In laboratory rodents, the scientists observed that vitamin C was able to kill cancer cells at the concentrations achievable only by intravenous infusion, with no observable toxicity or pathological changes in the liver, kidney or spleen.
The researchers also sought to understand the cellular mechanisms by which pharmacological doses of vitamin C manifests this therapeutic benefit in cancer. "We aimed to investigate the mechanisms of vitamin C-induced cell death in the laboratory. And in patients with ovarian cancer, we conducted an early phase clinical trial examining safety and toxicity of high dose intravenous vitamin C. We now have a better understanding of vitamin C's anti-cancer action, plus a clear safety profile, and biological and clinical plausibility with a firm foundation to proceed," Dr Drisko says. "Taken together, our data provide strong evidence to justify larger and robust clinical trials to definitively examine the benefit of adding vitamin C to conventional chemotherapy." The study results are published in Science Translational Medicine, 2014; 6 (222): 222ra18 DOI: 10.1126/scitranslmed.3007154

In a previously report high-dose intravenously administered vitamin C apparently led to longer-than-expected survival in three patients with advanced cancer, doctors at the National Institutes of Health in Bethesda, Maryland and colleagues in Canada reported. Two of the three patients are still alive without evidence of disease.
In the three cases described in the Canadian Medical Association Journal, vitamin C was given intravenously at doses ranging from 15 to 65 grams to produce plasma concentrations that cannot be achieved by taking vitamin C by mouth.
> The first patient was a 51 year-old-women with advanced renal cancer who underwent surgical removal of the kidney but had evidence that the cancer had spread to the lungs. She received IV vitamin C 65 grams twice a week for 10 months, in combination with other alternative therapies. Repeat chest x-ray revealed one small spot, assumed to be a scar. Five years later, new lung masses were detected. The patient again received intravenous vitamin C, with unsuccessful results.

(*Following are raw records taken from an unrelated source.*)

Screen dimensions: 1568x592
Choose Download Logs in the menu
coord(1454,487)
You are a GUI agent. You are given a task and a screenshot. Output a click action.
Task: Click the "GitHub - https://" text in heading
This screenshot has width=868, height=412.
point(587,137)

> The second patient, a 49-year-old man, had bladder cancer with multiple satellite tumors. He received IV vitamin C 30 grams twice a week for three months, followed by 30 grams vitamin C once every 1-2 months for four years. Nine years after diagnosis, the patient is in good health, without signs of disease.
> Case three was a 66-year-old woman with lymphoma invading spinal muscle and bone. She received IV vitamin C 15 g twice weekly for 7 months, then 15 g every 2-3 months for about one year. Ten years after diagnosis, the patient is in good health.
Dr. Mark Levine of the National Institutes of Health and colleagues note that all three patients survived for longer than expected for the types and stages of cancers that they had. At the doses delivered, vitamin C “is a pro-drug for hydrogen peroxide formation,” they explain. Histology results also showed evidence of tumor hemorrhage, attributable to vitamin C. Based on their three patients, “the role of high-dose intravenous vitamin C therapy in cancer treatment should be reassessed,” the authors conclude.
SOURCE: Canadian Medical Association Journal, March 28, 2006.

Commentary by Jerry Hickey, R PH;
Scientists feel that vitamin C gets into the nooks and crannies between the cancer cells releasing hydrogen peroxide and this is weakening the cancers making them potentially more treatable. Interestingly Vitamin C has just the opposite effect in healthy cells.